Use case: recovering the money you have already earned but not collected
The Río Sereno Hotel, fictional, used here only to illustrate, did not have a sales problem. Rooms filled up, guests checked in, reviews were good. And still, every month-end, the manager felt the same knot in her stomach: the numbers did not add up. Money was missing that, according to every record, someone should have paid. It was not theft. It was not a cash-drawer error. It was something quieter and far more common: revenue trapped in accounts receivable, money already earned but not yet collected, hidden in plain sight.
The symptom: mismatches and month-end surprises
It always started the same way. On the 28th or 29th of each month, someone on the team would put together the report for management. They added up what had come into the cash drawer, compared it against what operations claimed to have sold, and the subtraction never landed on zero. A piece was missing. Sometimes small, sometimes uncomfortably large.
The explanation always arrived late and always in fragments. A company that booked ten nights for its executives “would pay by transfer next week,” and that week had already come and gone twice. A wedding group that left a deposit and never settled the balance. A travel agency billed at thirty days that, with no one keeping count, was already at sixty. Each case, on its own, looked minor. Together, they were the knot in the stomach.

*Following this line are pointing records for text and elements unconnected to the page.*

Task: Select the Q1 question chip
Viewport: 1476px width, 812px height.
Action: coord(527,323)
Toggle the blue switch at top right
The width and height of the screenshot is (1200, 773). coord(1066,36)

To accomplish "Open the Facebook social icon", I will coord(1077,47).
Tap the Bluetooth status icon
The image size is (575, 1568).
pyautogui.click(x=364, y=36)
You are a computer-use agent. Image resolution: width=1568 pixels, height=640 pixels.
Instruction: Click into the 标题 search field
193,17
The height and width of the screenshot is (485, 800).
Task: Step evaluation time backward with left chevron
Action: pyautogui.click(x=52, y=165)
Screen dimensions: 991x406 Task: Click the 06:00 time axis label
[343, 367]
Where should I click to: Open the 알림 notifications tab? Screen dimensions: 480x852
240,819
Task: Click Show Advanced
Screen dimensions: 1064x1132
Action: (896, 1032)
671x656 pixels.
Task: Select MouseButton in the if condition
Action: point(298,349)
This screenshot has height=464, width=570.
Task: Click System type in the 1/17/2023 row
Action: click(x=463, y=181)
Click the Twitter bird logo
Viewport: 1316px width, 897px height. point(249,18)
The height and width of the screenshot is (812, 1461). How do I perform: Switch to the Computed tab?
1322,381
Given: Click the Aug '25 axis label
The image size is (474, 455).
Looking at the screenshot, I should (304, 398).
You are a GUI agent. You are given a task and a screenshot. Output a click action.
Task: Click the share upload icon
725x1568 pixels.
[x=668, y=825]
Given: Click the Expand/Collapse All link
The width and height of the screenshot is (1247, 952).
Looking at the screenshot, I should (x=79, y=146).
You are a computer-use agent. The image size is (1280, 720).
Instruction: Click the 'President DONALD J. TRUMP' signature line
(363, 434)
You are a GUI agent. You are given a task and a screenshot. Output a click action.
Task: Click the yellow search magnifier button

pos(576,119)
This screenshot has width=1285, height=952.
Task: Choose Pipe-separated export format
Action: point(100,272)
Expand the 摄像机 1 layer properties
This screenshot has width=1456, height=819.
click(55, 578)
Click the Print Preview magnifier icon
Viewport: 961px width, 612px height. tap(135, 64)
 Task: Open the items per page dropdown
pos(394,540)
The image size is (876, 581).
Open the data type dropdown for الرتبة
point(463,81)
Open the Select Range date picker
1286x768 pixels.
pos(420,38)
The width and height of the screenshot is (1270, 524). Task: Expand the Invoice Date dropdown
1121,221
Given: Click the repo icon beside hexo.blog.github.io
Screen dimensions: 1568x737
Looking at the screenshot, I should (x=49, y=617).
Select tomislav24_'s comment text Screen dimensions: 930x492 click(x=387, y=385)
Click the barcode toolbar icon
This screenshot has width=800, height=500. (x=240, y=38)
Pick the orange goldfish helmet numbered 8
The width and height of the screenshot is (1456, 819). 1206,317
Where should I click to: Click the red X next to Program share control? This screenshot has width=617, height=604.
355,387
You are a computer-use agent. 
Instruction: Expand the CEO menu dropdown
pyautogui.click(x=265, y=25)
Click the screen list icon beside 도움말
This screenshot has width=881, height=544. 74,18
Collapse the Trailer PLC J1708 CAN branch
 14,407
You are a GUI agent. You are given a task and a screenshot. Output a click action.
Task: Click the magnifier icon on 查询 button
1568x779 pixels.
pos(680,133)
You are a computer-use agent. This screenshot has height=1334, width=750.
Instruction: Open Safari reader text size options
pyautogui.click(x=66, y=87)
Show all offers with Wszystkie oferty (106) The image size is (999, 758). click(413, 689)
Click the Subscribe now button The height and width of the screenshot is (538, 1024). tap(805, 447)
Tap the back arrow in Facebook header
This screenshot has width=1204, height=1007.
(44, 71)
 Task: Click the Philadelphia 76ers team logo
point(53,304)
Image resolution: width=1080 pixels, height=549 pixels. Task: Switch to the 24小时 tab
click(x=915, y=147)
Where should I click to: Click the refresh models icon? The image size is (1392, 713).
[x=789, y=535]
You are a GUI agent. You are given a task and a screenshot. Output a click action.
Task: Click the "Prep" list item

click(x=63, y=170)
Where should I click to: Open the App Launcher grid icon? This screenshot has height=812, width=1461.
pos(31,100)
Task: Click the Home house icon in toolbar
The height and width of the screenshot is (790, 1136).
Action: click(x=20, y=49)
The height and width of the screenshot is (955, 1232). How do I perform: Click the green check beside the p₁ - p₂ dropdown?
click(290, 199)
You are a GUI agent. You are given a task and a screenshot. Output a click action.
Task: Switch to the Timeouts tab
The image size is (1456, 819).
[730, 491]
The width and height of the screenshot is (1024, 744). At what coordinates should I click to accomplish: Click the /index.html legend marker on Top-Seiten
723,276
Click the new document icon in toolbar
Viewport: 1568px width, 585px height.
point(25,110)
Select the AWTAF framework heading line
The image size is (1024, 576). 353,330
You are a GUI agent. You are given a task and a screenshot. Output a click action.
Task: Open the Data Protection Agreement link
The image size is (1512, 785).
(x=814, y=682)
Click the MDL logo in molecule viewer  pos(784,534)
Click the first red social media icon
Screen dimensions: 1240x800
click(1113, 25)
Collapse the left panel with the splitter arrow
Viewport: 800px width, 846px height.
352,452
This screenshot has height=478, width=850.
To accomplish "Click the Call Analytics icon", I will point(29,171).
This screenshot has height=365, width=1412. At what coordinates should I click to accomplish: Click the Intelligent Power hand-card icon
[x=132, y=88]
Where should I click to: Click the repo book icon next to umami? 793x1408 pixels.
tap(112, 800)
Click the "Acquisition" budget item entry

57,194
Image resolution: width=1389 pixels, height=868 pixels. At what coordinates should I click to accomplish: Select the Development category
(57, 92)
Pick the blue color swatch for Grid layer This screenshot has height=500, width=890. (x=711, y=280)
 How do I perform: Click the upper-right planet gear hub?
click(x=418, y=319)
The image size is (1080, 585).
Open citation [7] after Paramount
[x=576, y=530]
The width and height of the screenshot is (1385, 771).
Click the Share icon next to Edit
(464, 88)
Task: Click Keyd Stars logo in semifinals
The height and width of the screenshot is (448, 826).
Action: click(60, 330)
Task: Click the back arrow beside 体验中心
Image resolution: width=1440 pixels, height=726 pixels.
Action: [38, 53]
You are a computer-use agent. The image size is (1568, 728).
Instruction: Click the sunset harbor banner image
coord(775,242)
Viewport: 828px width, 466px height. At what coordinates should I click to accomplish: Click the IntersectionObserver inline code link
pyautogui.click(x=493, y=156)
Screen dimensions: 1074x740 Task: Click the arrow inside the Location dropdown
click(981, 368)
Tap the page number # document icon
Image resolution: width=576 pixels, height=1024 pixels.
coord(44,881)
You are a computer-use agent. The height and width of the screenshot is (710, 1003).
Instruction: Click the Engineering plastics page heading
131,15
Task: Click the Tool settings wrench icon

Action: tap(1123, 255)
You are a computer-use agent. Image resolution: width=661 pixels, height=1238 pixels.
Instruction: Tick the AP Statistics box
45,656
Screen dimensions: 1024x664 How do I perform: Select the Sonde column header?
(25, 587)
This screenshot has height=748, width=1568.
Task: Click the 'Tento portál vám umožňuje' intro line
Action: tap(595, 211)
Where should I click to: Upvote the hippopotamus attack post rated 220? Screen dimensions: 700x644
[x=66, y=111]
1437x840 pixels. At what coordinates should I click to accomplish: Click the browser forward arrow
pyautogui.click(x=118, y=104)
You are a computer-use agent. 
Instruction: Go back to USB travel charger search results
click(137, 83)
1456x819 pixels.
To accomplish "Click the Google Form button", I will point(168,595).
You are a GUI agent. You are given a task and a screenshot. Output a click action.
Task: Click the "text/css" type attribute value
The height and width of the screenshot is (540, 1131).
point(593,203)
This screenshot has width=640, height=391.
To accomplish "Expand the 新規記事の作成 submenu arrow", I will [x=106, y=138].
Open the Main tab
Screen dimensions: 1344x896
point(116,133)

The expensive part was not the amount. It was the moment they found out: when so much time had passed that asking for the money felt awkward, and sometimes even pointless. Finding out late is, in practice, finding out lost.
The cause: bookings and payments live in separate tables
When they finally investigated, the root was always the same, and it had nothing to do with the team being careless. The problem was structural: the booking lived on one side and the payment on the other. Two tables that never looked each other in the eye.
The booking knew how much should be charged: so many nights, at such a rate, for such an amount. The payment knew how much had come in: this transfer, this card charge, this cash at the front desk. But nobody, anywhere, subtracted one from the other automatically and live. To know the balance of an account you had to open two screens, export two lists and cross them by hand in a spreadsheet. And that, naturally, got done once a month, when it was already too late.
Spider Data starts precisely from that fracture. It crosses eight operational sources, bookings, cash, channels, payments, guests, orders, shifts and cash movements, into a single structure. The two tables that never spoke stop being separate: now they can be placed side by side and subtracted.
A hotel rarely loses the money it is owed. It loses sight of it. And what you do not watch in time gets collected late, or never.A Spider Data principle
The solution: building the booking × payment cross
In the no-code report builder, drag and drop, everything in plain language, without writing a single line, the Río Sereno manager built something that used to take her a whole afternoon of spreadsheet work. She took the bookings table, the payments table, and joined them by the thing they share: the booking they belong to. That is a cross between tables, technically called a JOIN: stitching two lists together by a shared field so you can see them as one.
On top of that cross she created a new calculated field, a column the system works out on its own from other columns: the balance. The formula is the simplest thing in the world: what should have been charged minus what was already charged. If it comes to zero, the account is current. If it comes out positive, there is the money still outside, with a name attached.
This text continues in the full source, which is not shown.